EXERCISE PROMPT:
Although the material holds pictures, none belong in the copy; transcribe exactly, and only, the lines from the one with "[Uitzoomen] (194, 1183)" through the end.

PROVIDED ENTRIES:
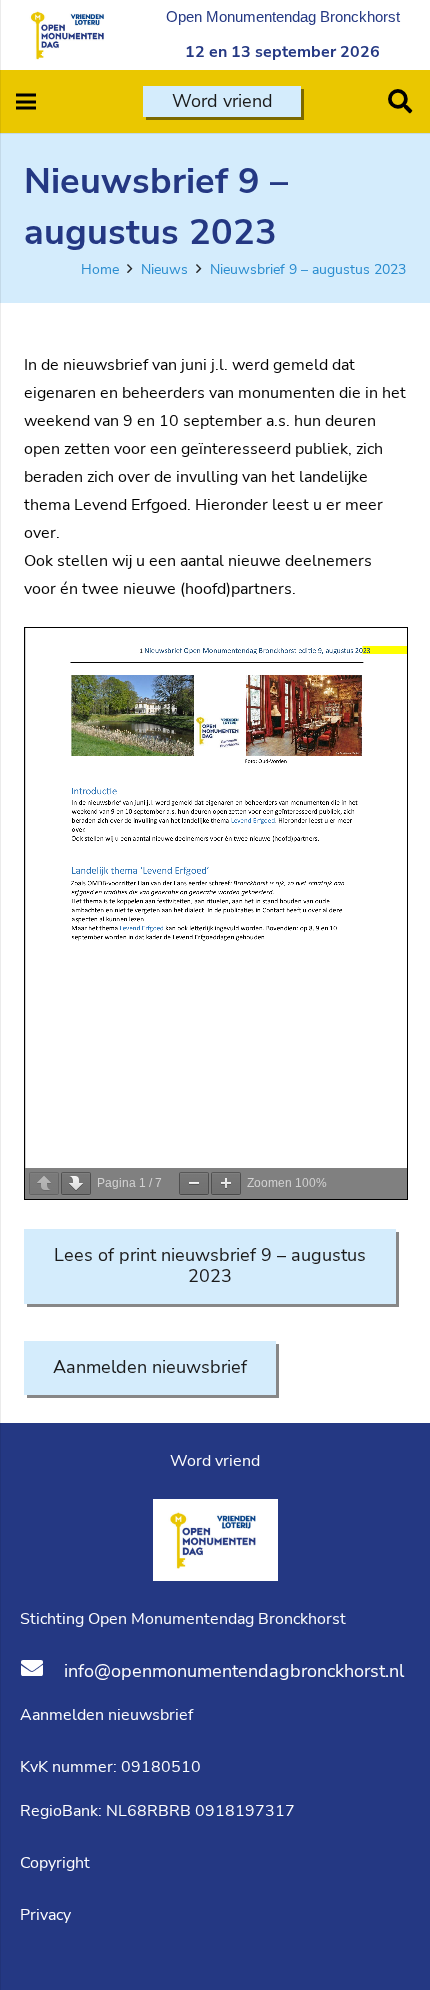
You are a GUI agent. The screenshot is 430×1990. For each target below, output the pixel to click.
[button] (399, 101)
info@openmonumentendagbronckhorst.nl (234, 1671)
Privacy (45, 1915)
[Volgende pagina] (76, 1183)
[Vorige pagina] (44, 1183)
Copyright (57, 1863)
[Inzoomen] (226, 1183)
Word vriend (215, 1461)
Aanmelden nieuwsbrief (106, 1715)
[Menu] (26, 102)
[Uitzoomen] (194, 1183)
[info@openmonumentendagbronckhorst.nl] (42, 1671)
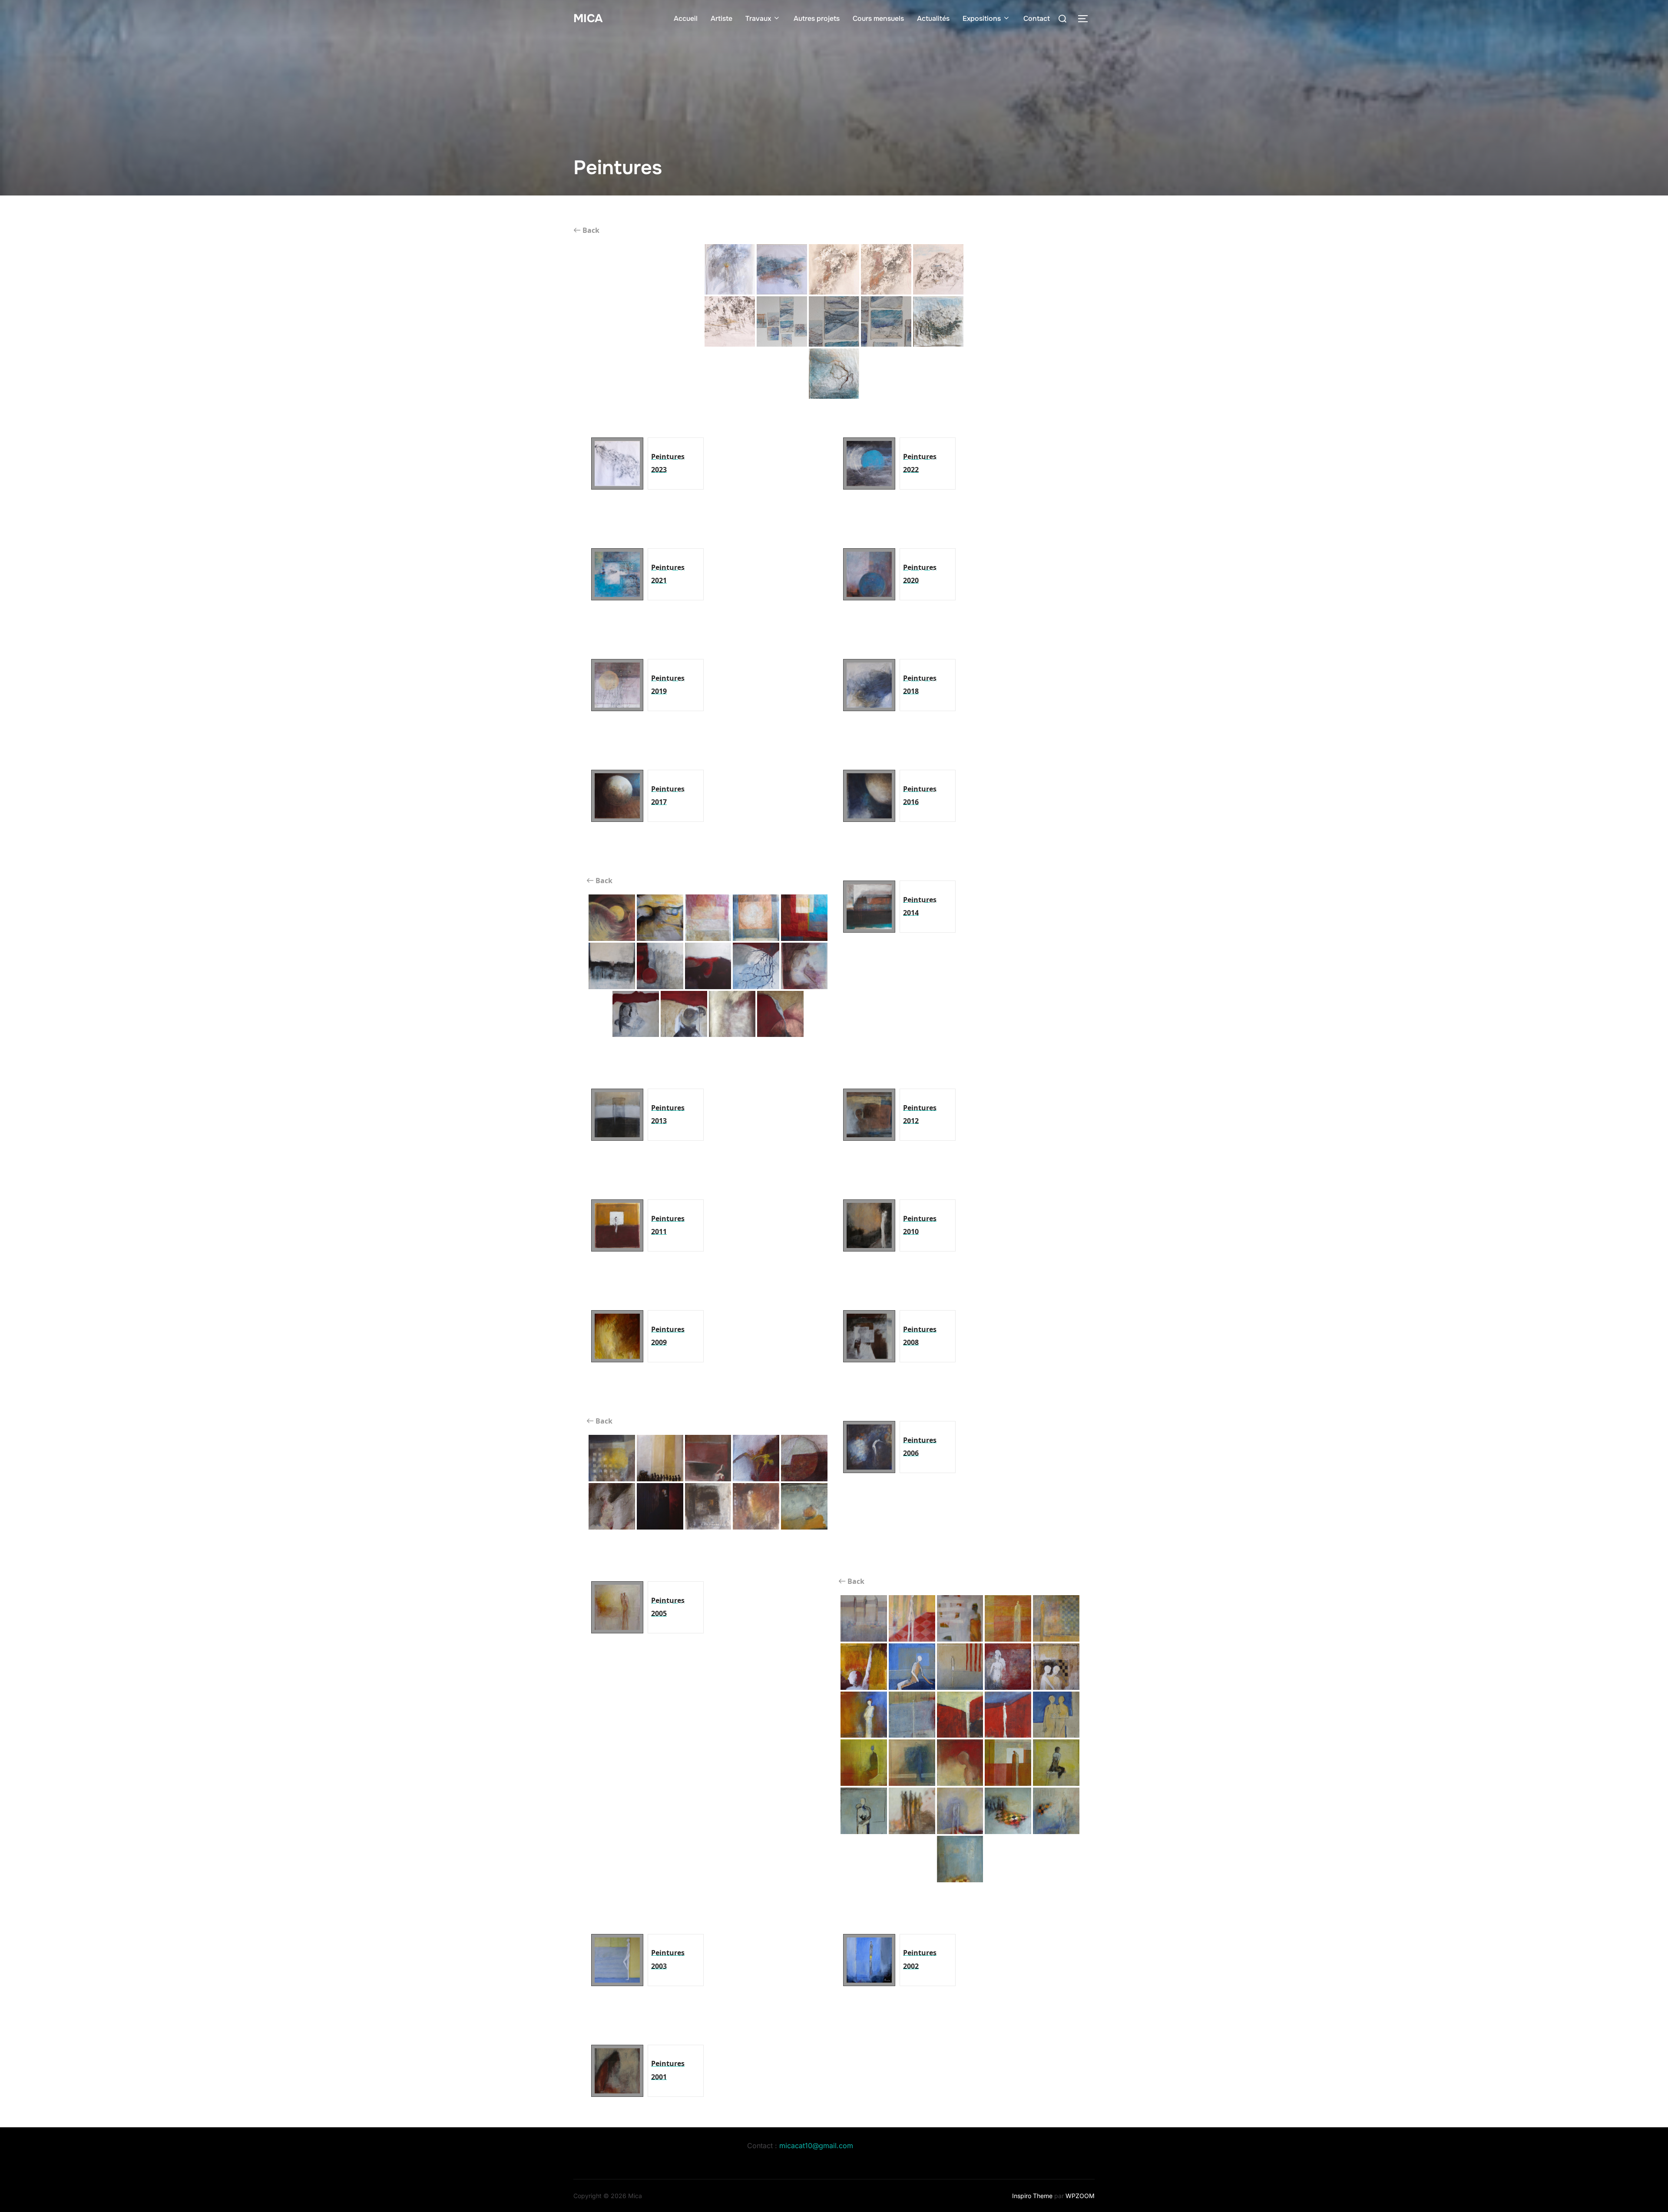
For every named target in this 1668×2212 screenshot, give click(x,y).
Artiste (721, 18)
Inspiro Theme (1032, 2195)
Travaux (758, 18)
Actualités (933, 18)
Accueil (686, 18)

RESPONSE TO THIS TASK:
[Uitzoomen] (194, 1183)
[info@openmonumentendagbronckhorst.nl] (42, 1671)
For every named target in this 1668×2212 screenshot, give click(x,y).
Artiste (721, 18)
Inspiro Theme (1032, 2195)
Travaux (758, 18)
Actualités (933, 18)
Accueil (686, 18)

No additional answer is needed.